*Task requirements*: Pick out all lines with the word "target" from the records that follow.

*Record set*:

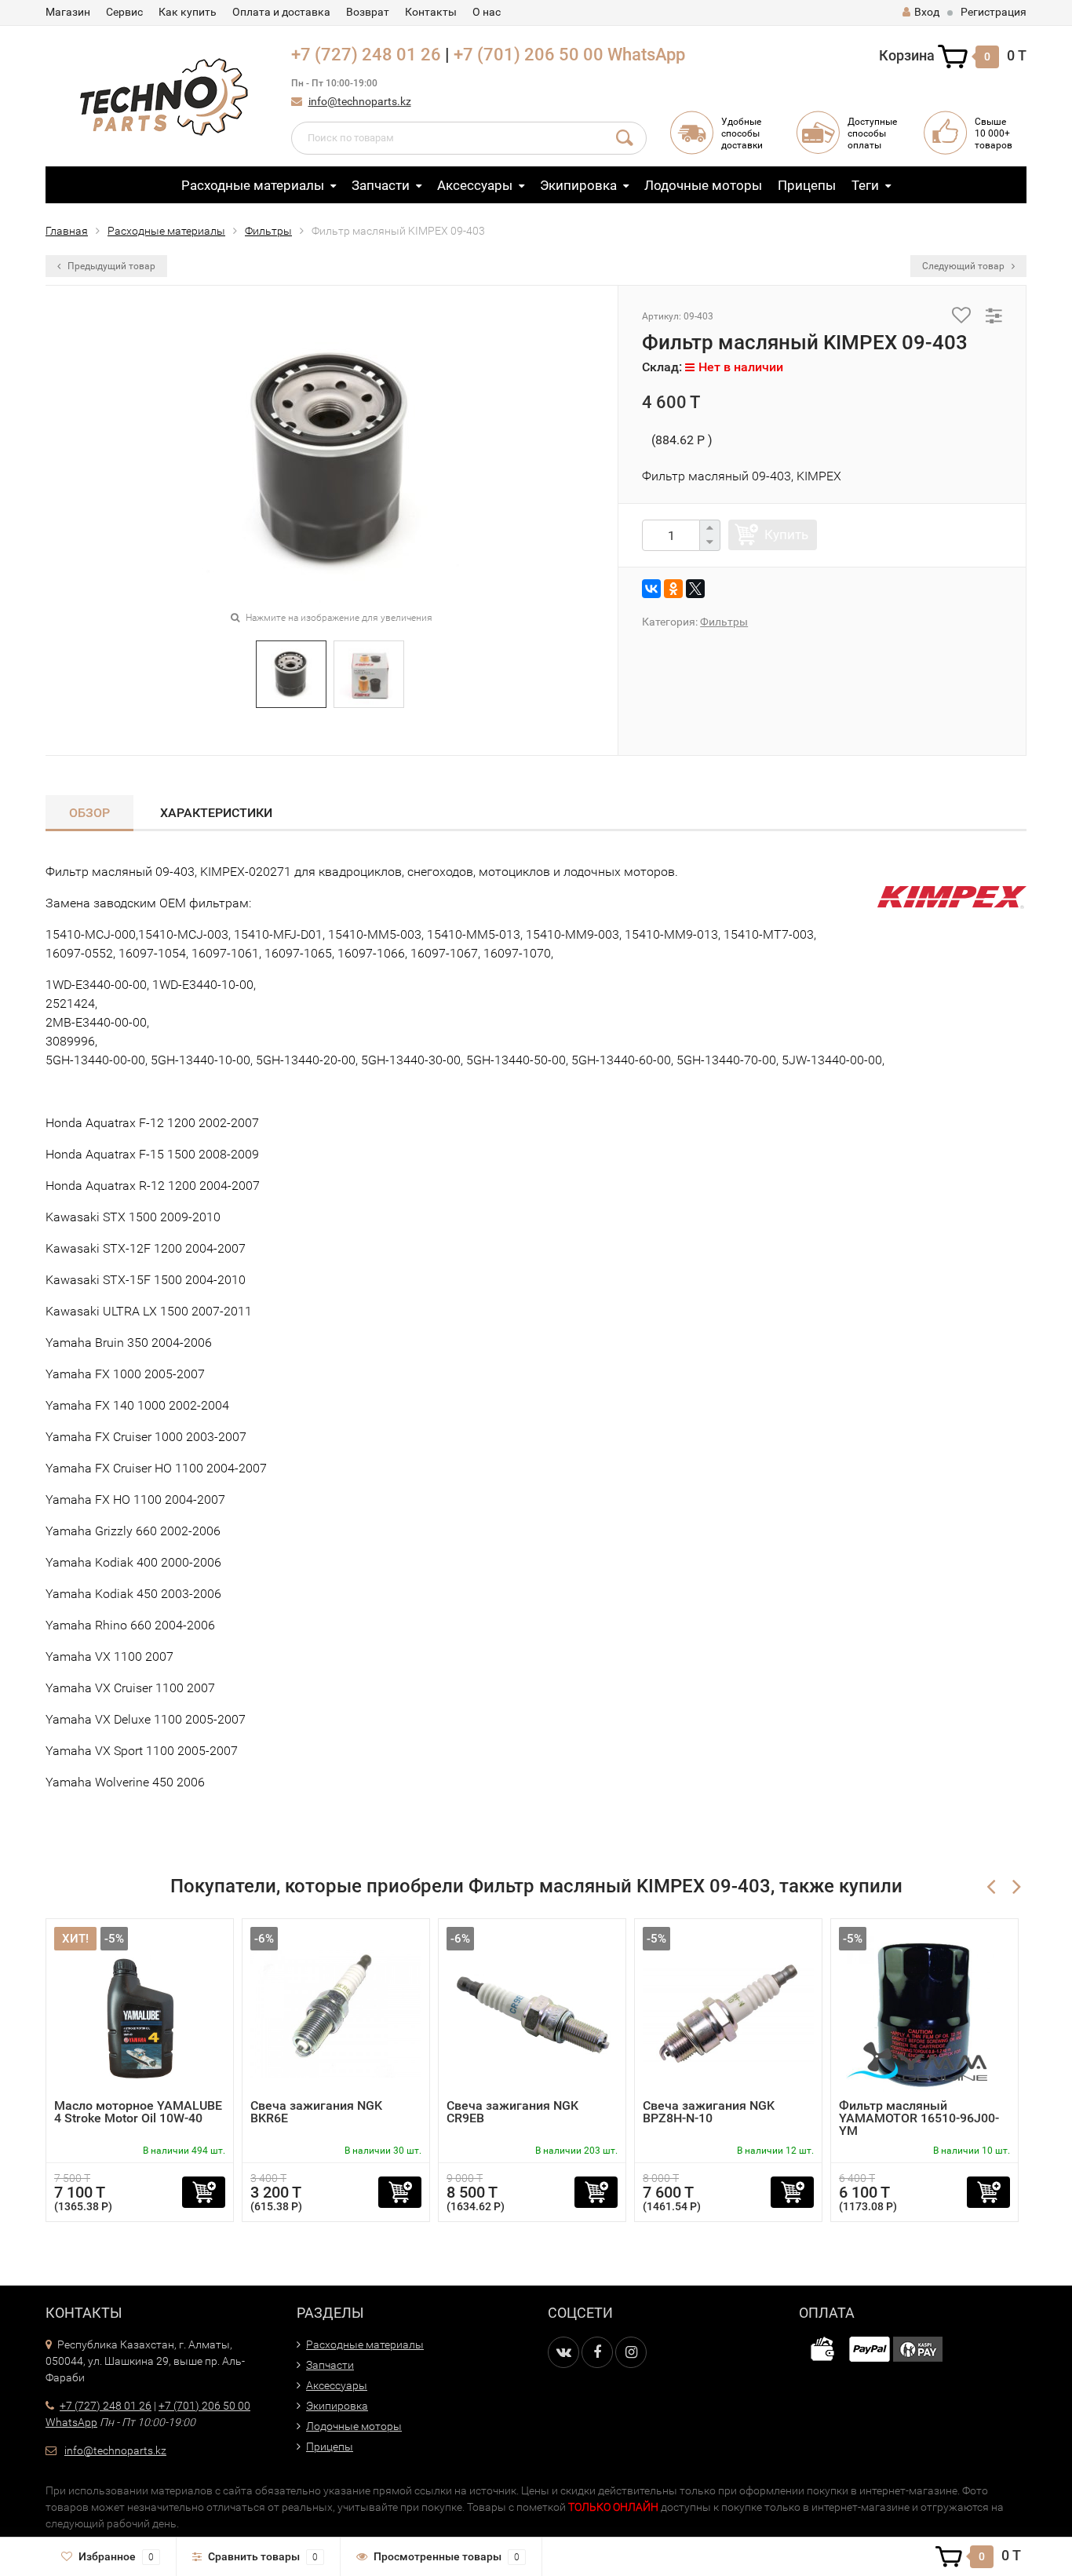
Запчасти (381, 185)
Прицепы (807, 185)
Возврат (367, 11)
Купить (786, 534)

--

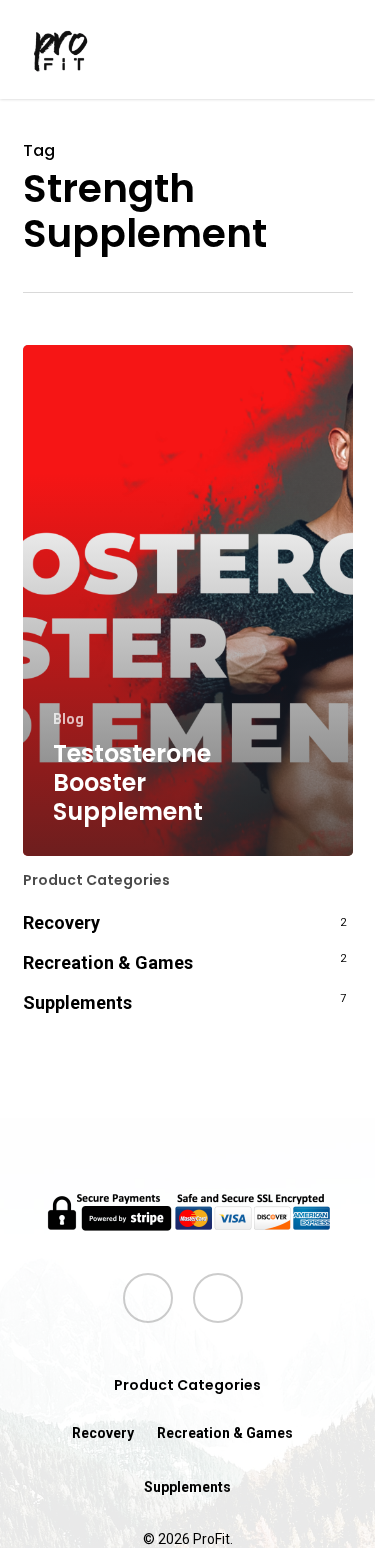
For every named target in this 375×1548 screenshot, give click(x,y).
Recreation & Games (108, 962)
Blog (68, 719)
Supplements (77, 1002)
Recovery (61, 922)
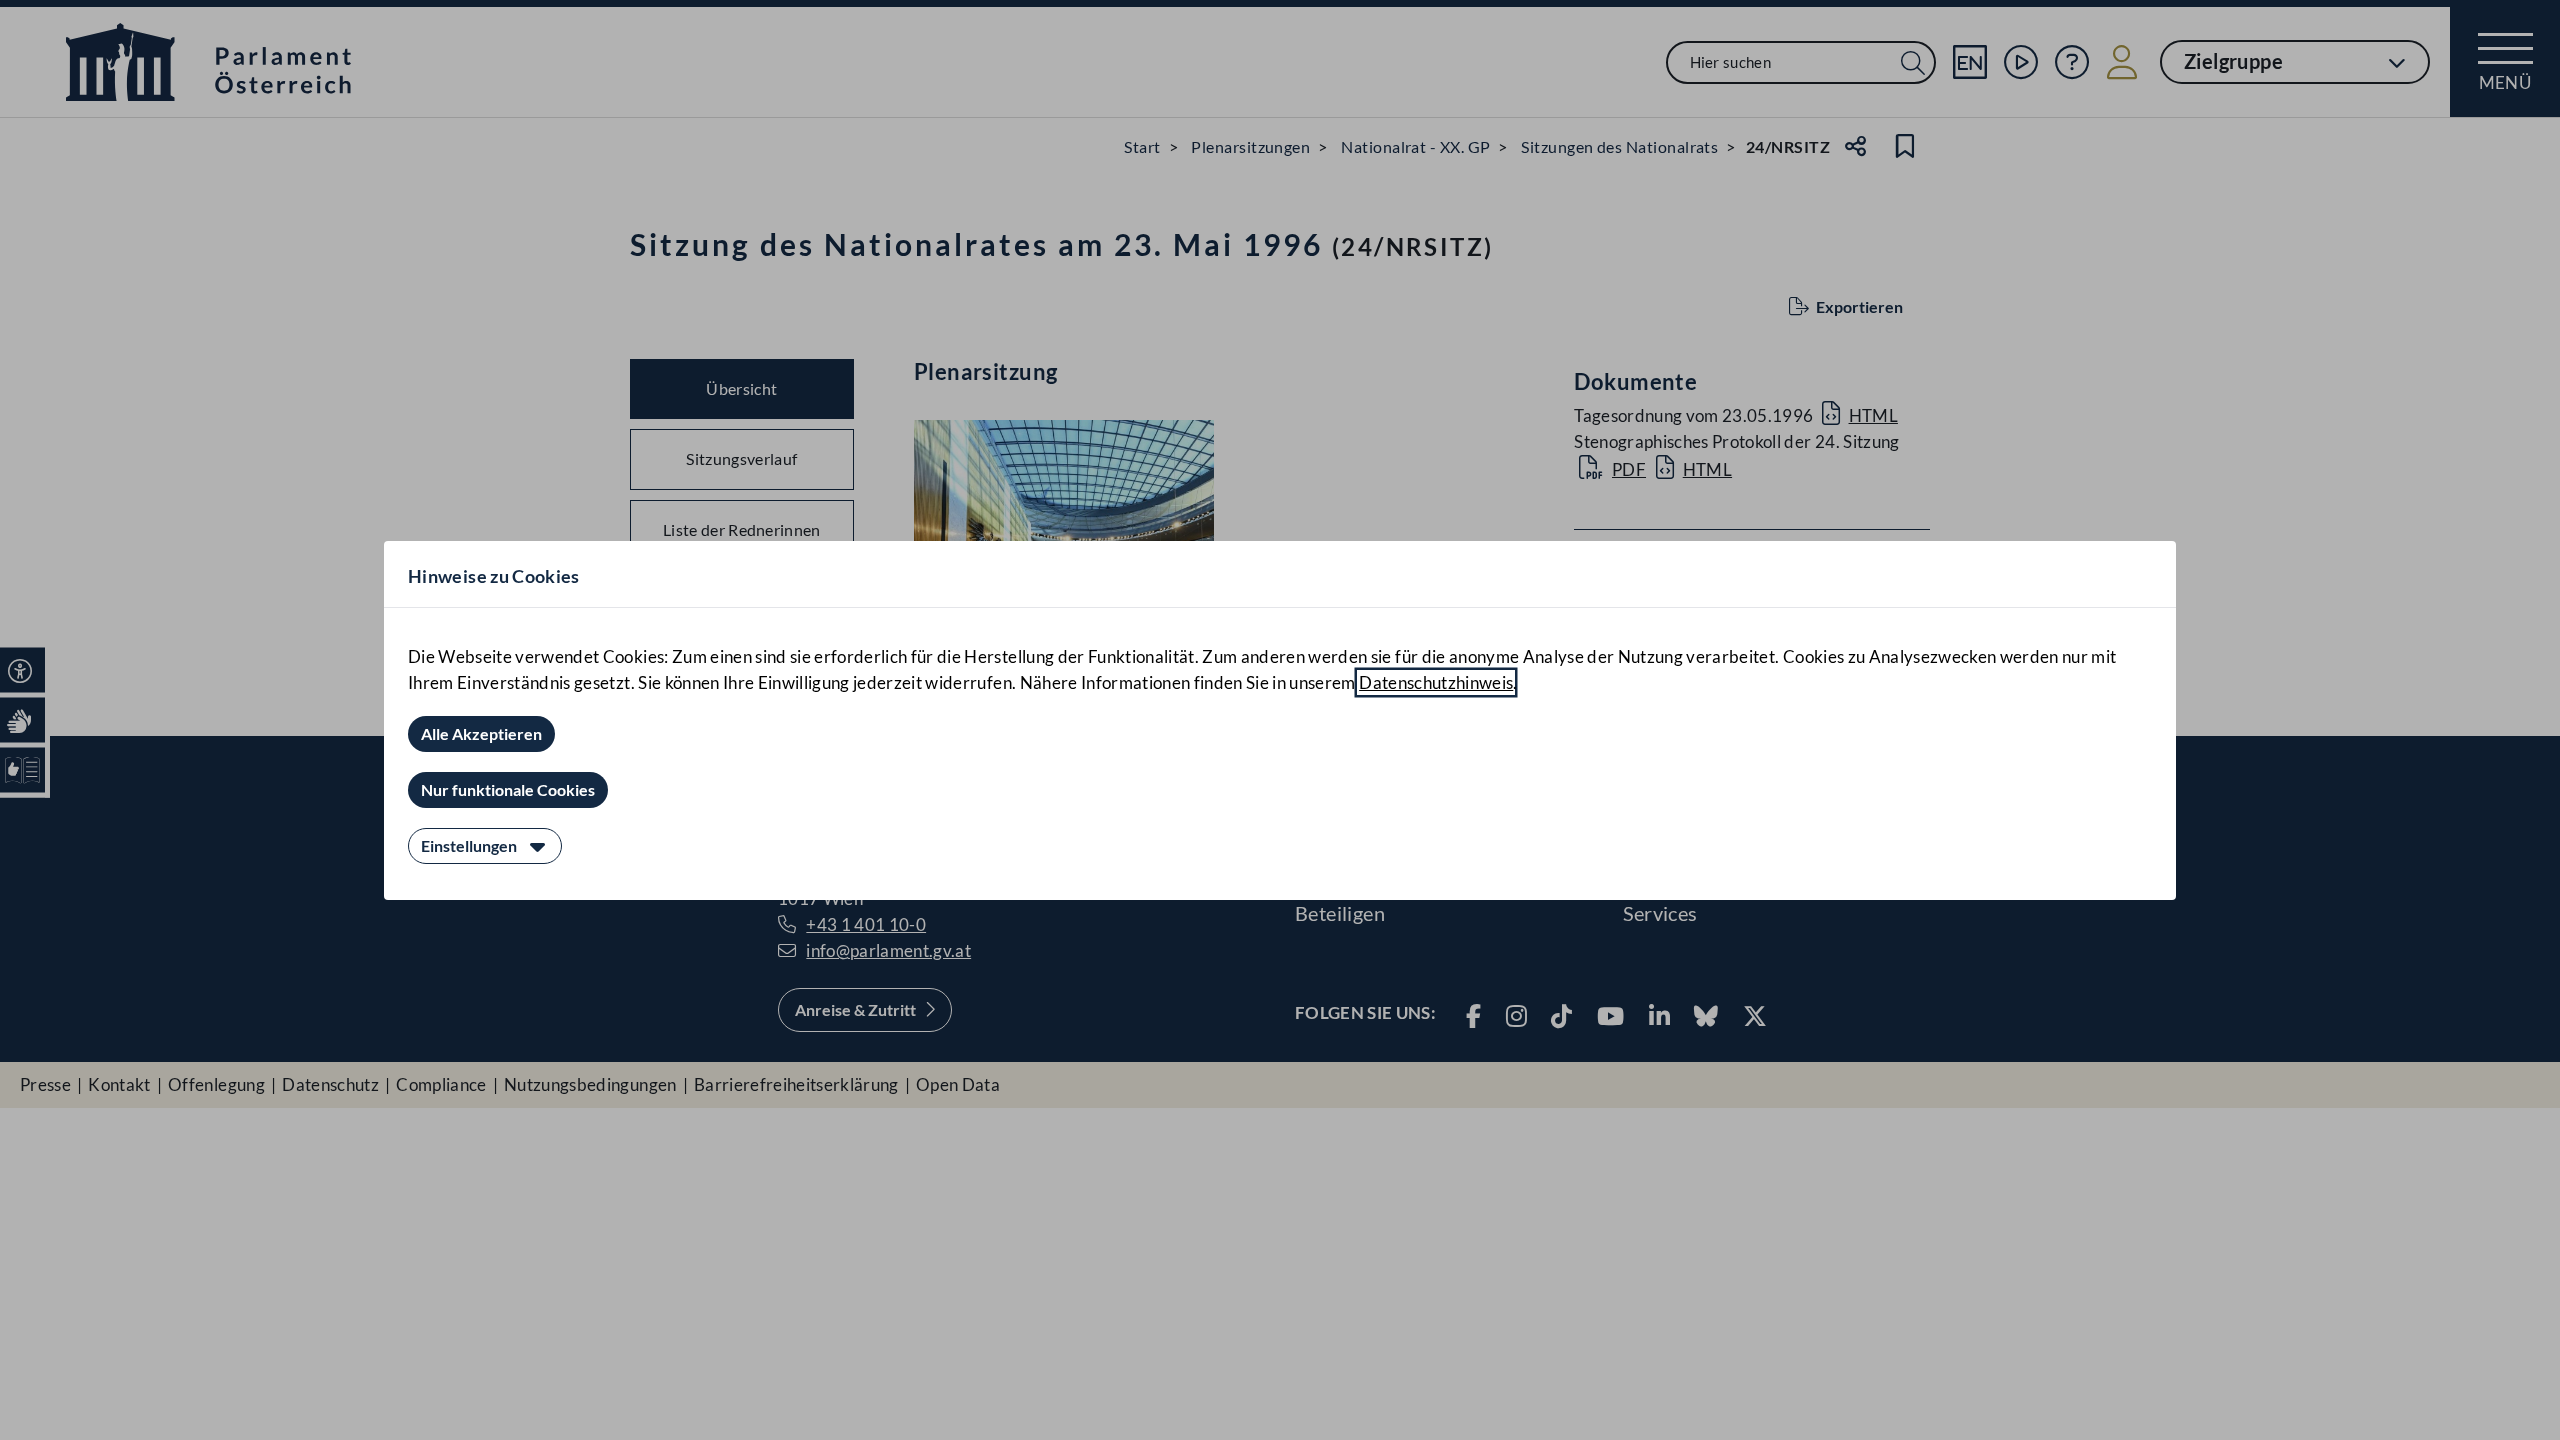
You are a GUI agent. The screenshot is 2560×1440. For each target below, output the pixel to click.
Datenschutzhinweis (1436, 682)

---

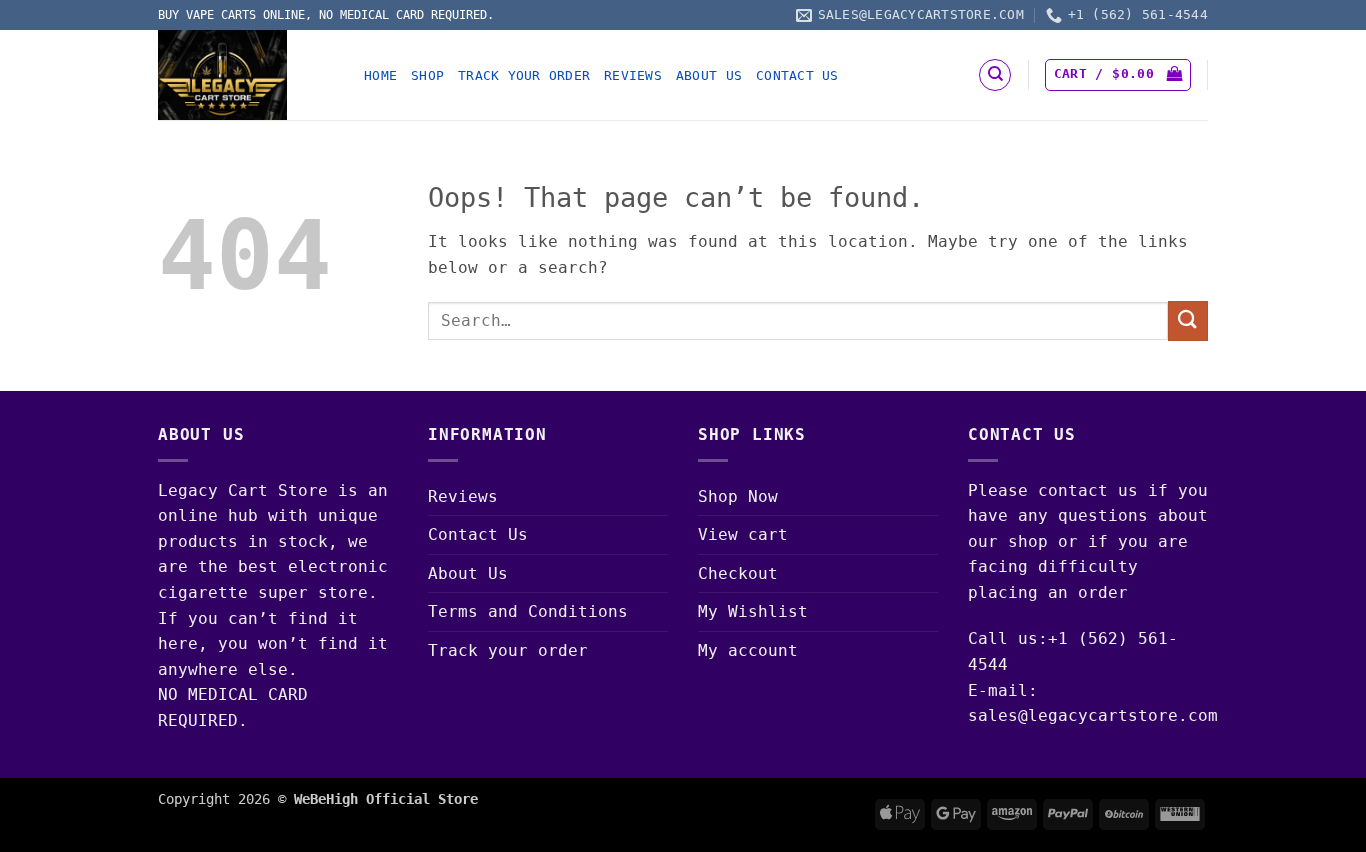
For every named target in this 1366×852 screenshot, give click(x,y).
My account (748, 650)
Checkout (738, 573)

*Output for this exercise*:
For every named target in this 375×1548 screenshot, give click(x,y).
You are a GUI agent. The screenshot is 2560×1440. For each target below, output the pixel to click.
For every named target in this 1366×852 screenshot, give click(x,y).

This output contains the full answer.